--- READING TEXT Enclosed Below ---
Portugal establishes exceptional procurement regime due to COVID-19
Late last week Portugal established an exceptional legal framework to deal with the impact arising from the COVID-19 pandemic. The Decree-Law 10-A/2020 was published in March 13th but its effects are backdated to the date of approval (March 12th) or even earlier for some parts of it. There is no sunset clause embedded into the law, so it will remain in force if and when it is revoked.
The law covers more than simply procurement, but procurement is frontloaded from articles 2 to 4. The former is more interesting than 3 and 4, since these deal with the administrative or bureaucratic approval steps that sit outside the procurement itself, that is financial authorisation which had been centralised as a response to the financial crisis. That particular straightjacket has been loosened a bit.
As for procurement itself, Article 2(1) allows each and every contracting authority in the country to use the negotiated procedure without prior publication of notice (known locally as direct award). This is limited to the requirements set in the Public Contracts Code, namely the need for urgency and compliance with the principle of necessity. I can understand the logic behind this approach, but my gut feeling is that urgency and necessity will simply become empty words to be used to justify less than stellar procurement choices. On the flip side, this being an exceptional legal regime, its provisions must be interpreted narrowly and strictly.
Smaller goods and services contracts (up to €20,000) can be awarded without any formalities whatsoever, again one would assume with respect for the requirements set in Article 2(1). This means - if I am not wrong - that the contract does not have to be formalised in writing, and if I am correct this is a recipe for disaster later down the line.
Paragraph 3 of Article 2 sets aside an important compliance mechanism of the general Public Contracts Code for low value contracts tendered via negotiated procedures without prior notice. Although my criticism of the regime was not light, at least there was an attempt to make sure that these contracts were tracked and that not the same old companies were winning contracts without competition. The rules now introduced effectively take out that compliance mechanism altogether for contracts tendered under this exceptional regime. However, contracts itself are still subject to ex post facto publicity as they will have to be logged with the Government and in the procurement portal, Base.gov.pt.
--- End of Enclosed READING TEXT ---
--- SUPPLIED DATA Enclosed Below ---
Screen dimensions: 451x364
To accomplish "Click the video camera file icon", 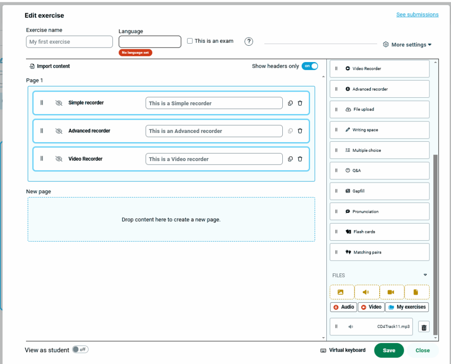I will pyautogui.click(x=392, y=292).
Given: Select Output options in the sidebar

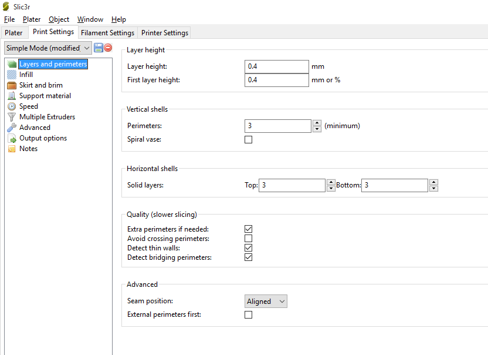Looking at the screenshot, I should pos(43,138).
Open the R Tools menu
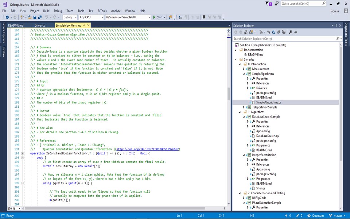This screenshot has width=350, height=219. coord(102,11)
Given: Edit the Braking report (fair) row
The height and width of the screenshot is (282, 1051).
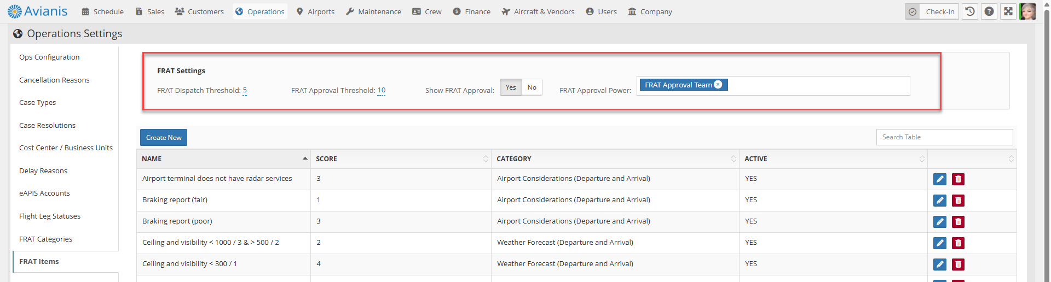Looking at the screenshot, I should click(x=940, y=201).
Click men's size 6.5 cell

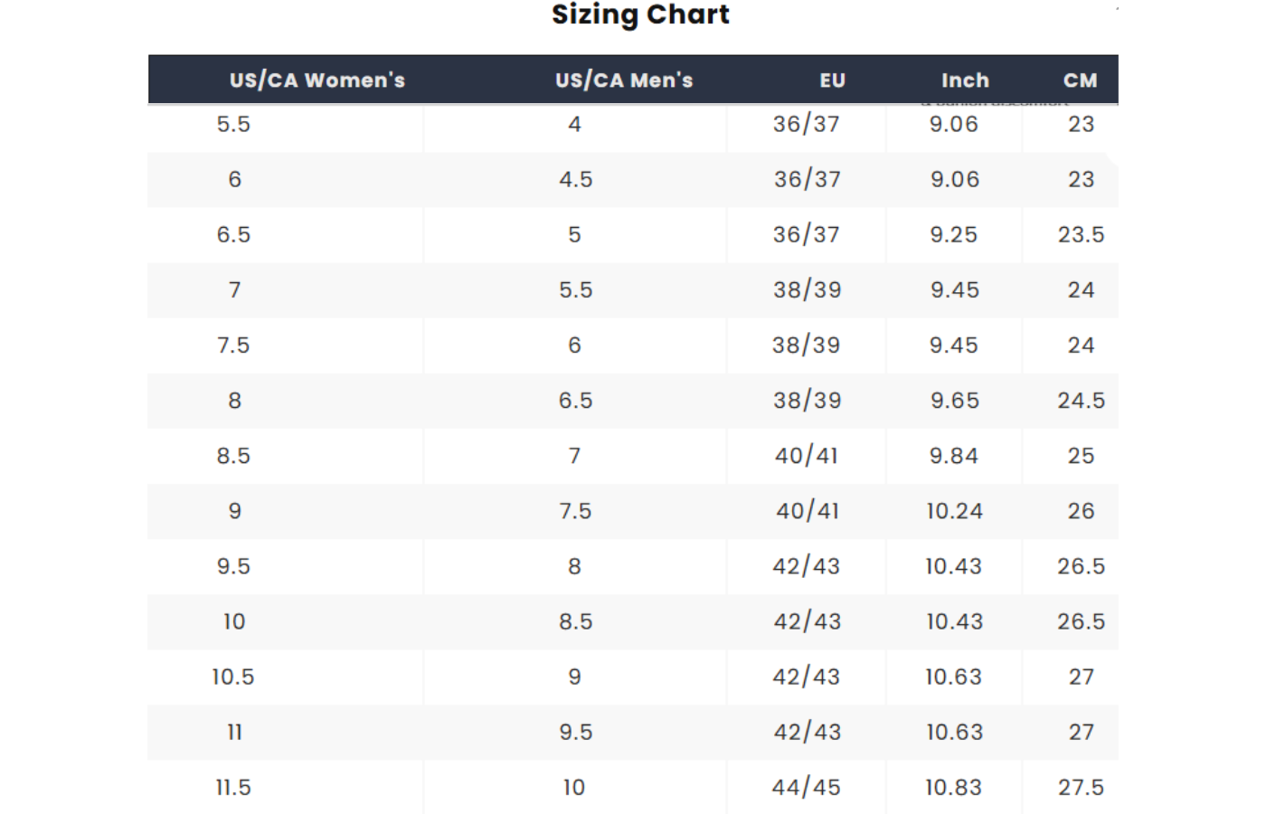[x=575, y=401]
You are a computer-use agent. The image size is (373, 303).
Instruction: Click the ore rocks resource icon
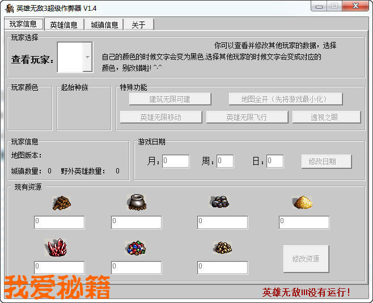[x=220, y=202]
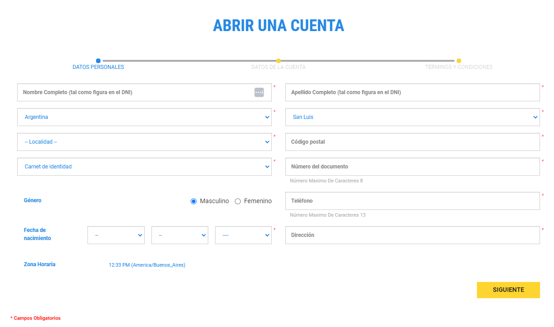Click inside the Dirección field

point(412,235)
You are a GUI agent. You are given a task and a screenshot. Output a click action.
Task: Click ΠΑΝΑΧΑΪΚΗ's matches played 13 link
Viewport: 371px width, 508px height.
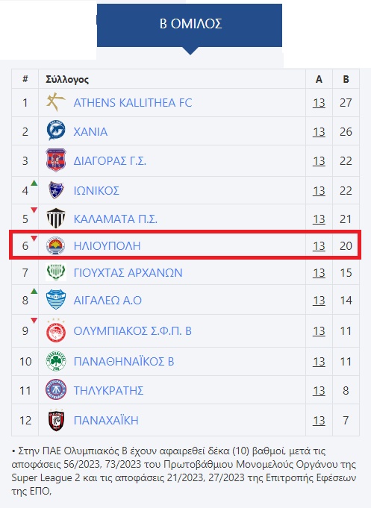coord(319,420)
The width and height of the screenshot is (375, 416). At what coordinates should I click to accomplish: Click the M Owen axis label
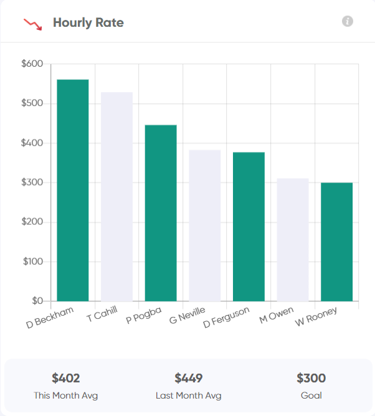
--- End of Enclosed SUPPLIED DATA ---
▸ **TASK INSTRUCTIONS**
(1) According to the article on Portugal's COVID-19 procurement regime, up to what value can smaller goods and services contracts be awarded without any formalities?
(2) Continue the article on Portugal's COVID-19 procurement regime from the point where it stops.

▸ **TASK RESPONSES**
(1) Up to €20,000.

(2)
The remaining paragraphs of Article 2 attempt to simplify and speed up the transition between the procurement phase and the actual contract performance and make do with some formal requirements. As such, the contract may be performed immediately after the award and not after it has been published on the national procurement portal, thus destroying a key incentive for these contracts to be logged in the portal. If under the general legal regime compliance was already less than stellar with this publicity requirement, it is obvious that within the context of the new exceptional rules compliance will not be a priority at all. The same logic can be seen on the last paragraph which obviates for the need of the prior assent by the Court of Auditors in advance of payments being made.
In another attempt to secure the supply of goods/services or the performance of the works contract, contracting authorities are authorised to pay in advance part of the payment without having to comply with the requirements set for by the Public Contracts Code.
Overall I think these measures are excessive and frankly destroy what was already a weak compliance system for low value contracts. If I had to guess, this exceptional regime will be the new normal and a return to the bad old days where procurement below the EU financial thresholds was not particularly transparent or worth looking into. On that, there's the added fear that this new regime is theoretically applicable to *any contract* that fulfils the urgency and necessity requirements.